Part of the problem may be that he had his romances in the 50s and 60s, in a social set that generally didn't allow women to develop a personality, interests, skills, etc. He does however have the exact same problems with an actress and a newspaperwoman (Penny's mother), even though they've avoided the traps, so the problem would seem to be pinpointed in Barr's attitudes and insecurities.

Barr and his set of manly men are into big-game hunting in Africa, and bull fights in Spain. (Barr was a friend of Hemmingway.) They all smoke all the time, and they all drink too much. One of the problems he has with Penny's friends (beyond the fact that they don't like his music) is that they don't drink much, some don't smoke, and they don't approve of blood sports. It occurs to me that his life probably saw more changes in social attitudes than mine has; and he was on the wrong end of the changes to boot.

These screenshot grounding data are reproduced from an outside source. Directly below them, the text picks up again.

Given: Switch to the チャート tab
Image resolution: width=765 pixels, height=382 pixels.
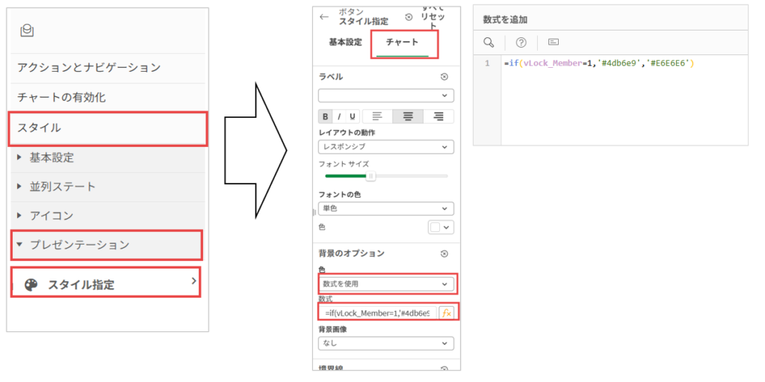Looking at the screenshot, I should [x=402, y=43].
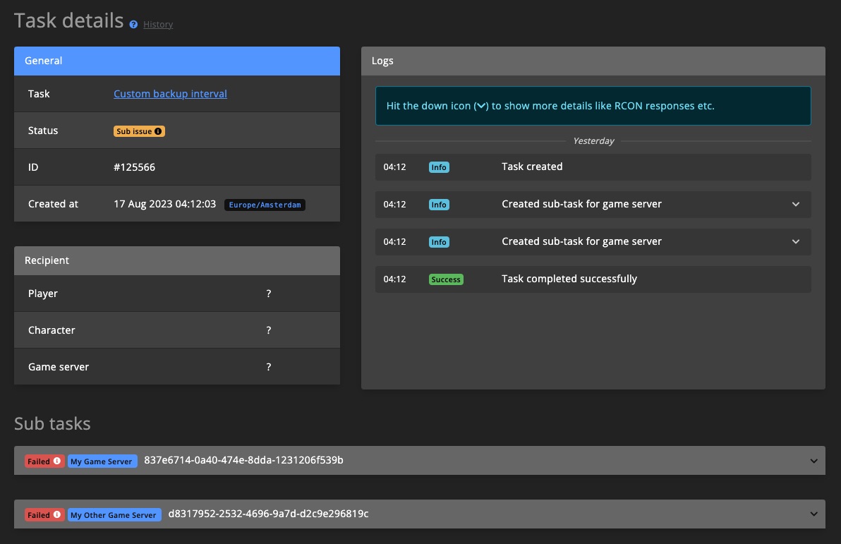The image size is (841, 544).
Task: Click the question mark in the Player row
Action: (x=268, y=294)
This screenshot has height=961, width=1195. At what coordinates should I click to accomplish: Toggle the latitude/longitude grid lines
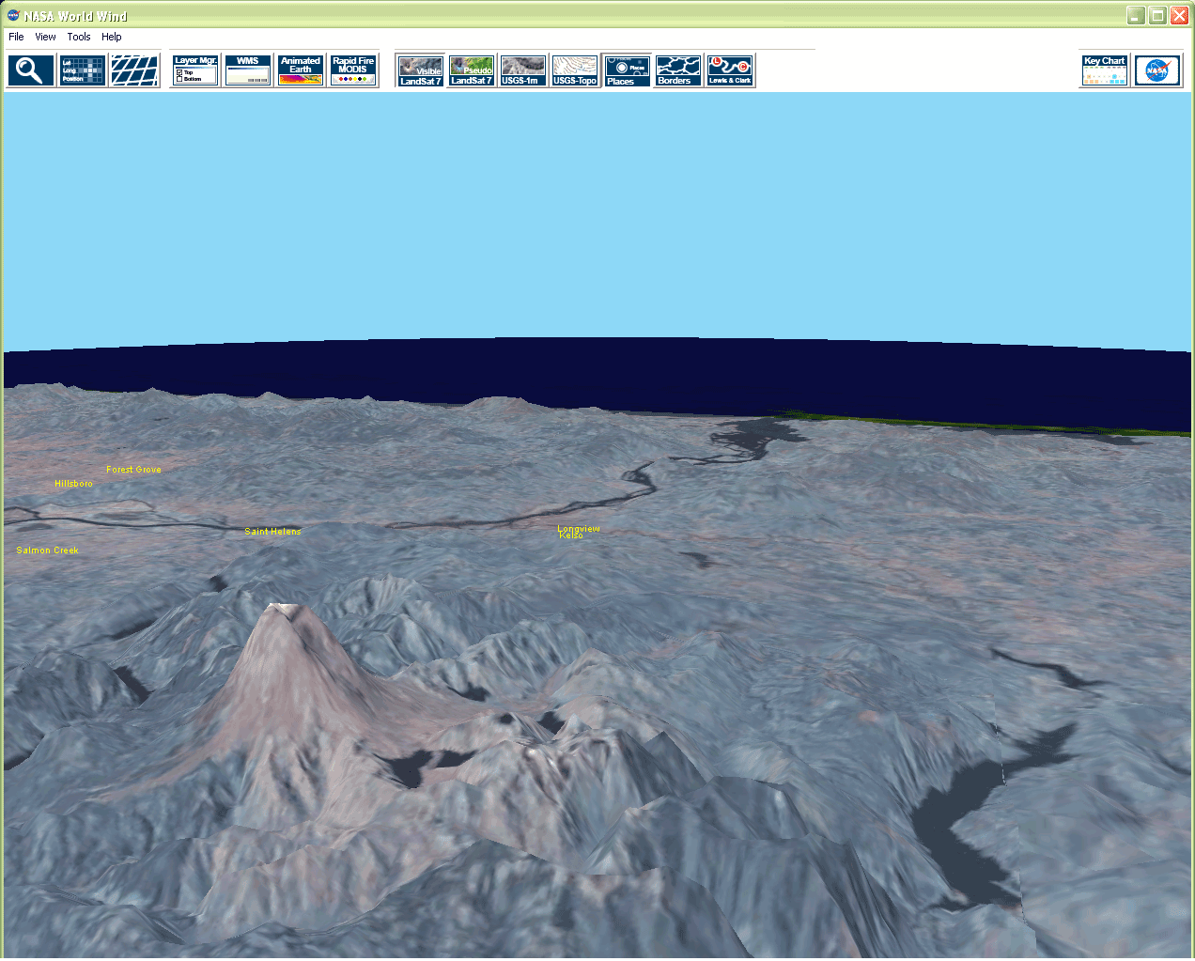134,70
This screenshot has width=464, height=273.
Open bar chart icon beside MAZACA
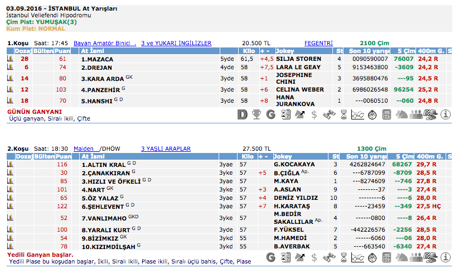coord(10,59)
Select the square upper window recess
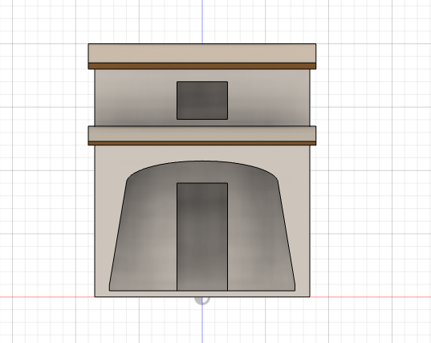The width and height of the screenshot is (431, 343). coord(202,100)
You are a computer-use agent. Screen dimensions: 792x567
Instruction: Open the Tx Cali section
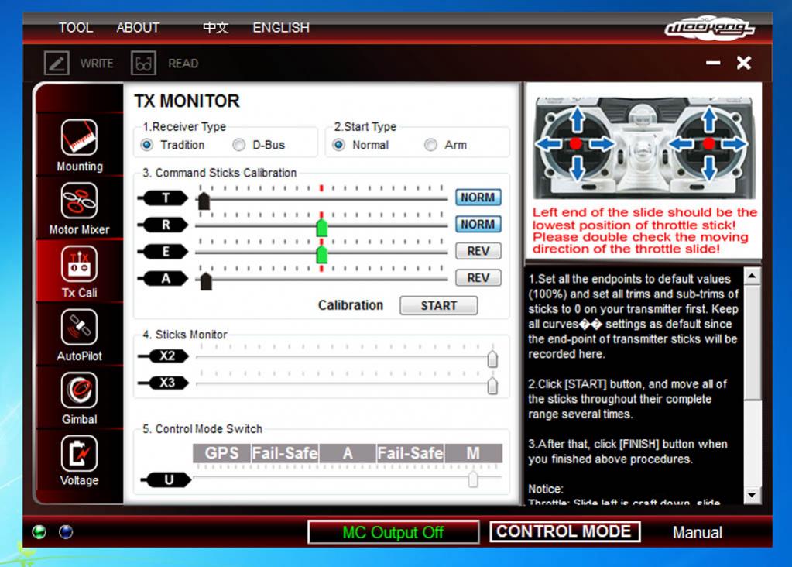(x=79, y=264)
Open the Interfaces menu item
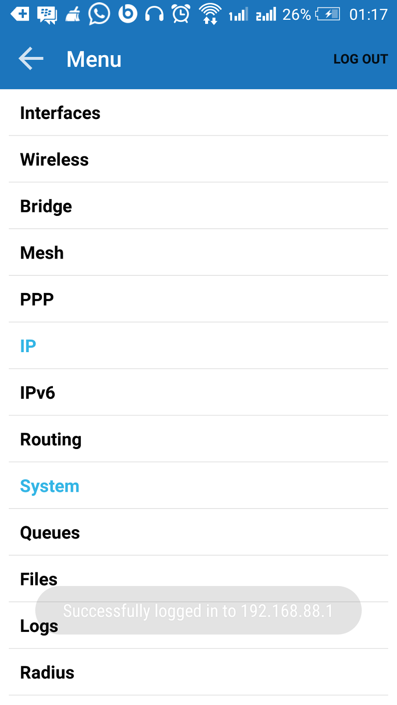This screenshot has height=705, width=397. 60,113
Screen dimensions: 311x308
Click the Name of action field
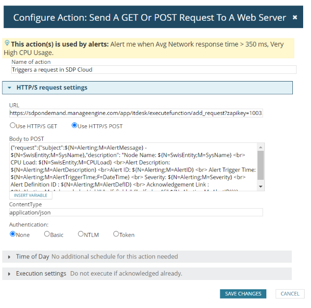point(154,70)
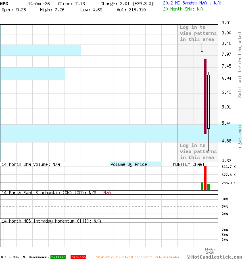Click the wide volume-by-price bar near 5.40
The height and width of the screenshot is (259, 242).
point(89,133)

His first wife Amelia has a long-standing gay male friend. This is common enough in the book that they're casually referred to as "household fags". There's a rather amazing scene towards the end where Amelia is discussing going back to take care of Barr in his last years with her household fag, and he makes some comments on the unhappy life he has lead. And blames his mother, in the end.

Ruark must have been of some significance; there seem to have been two collections of his work issued in the 1990s, and I've found references to three biographies of him (although one of them is dated October 2007).

Amusingly, Wikipedia® (on 27-Jun-2007) says "His last novel, The Honey Badger is extremely tedious and difficult to read. Indeed, this book was published posthumously." (Two other books were also published poshumously.)

Despite the bad Wikipedia review, I found it quite easy to read, though rather unpleasant (I kept wanting to shout "you idiot!").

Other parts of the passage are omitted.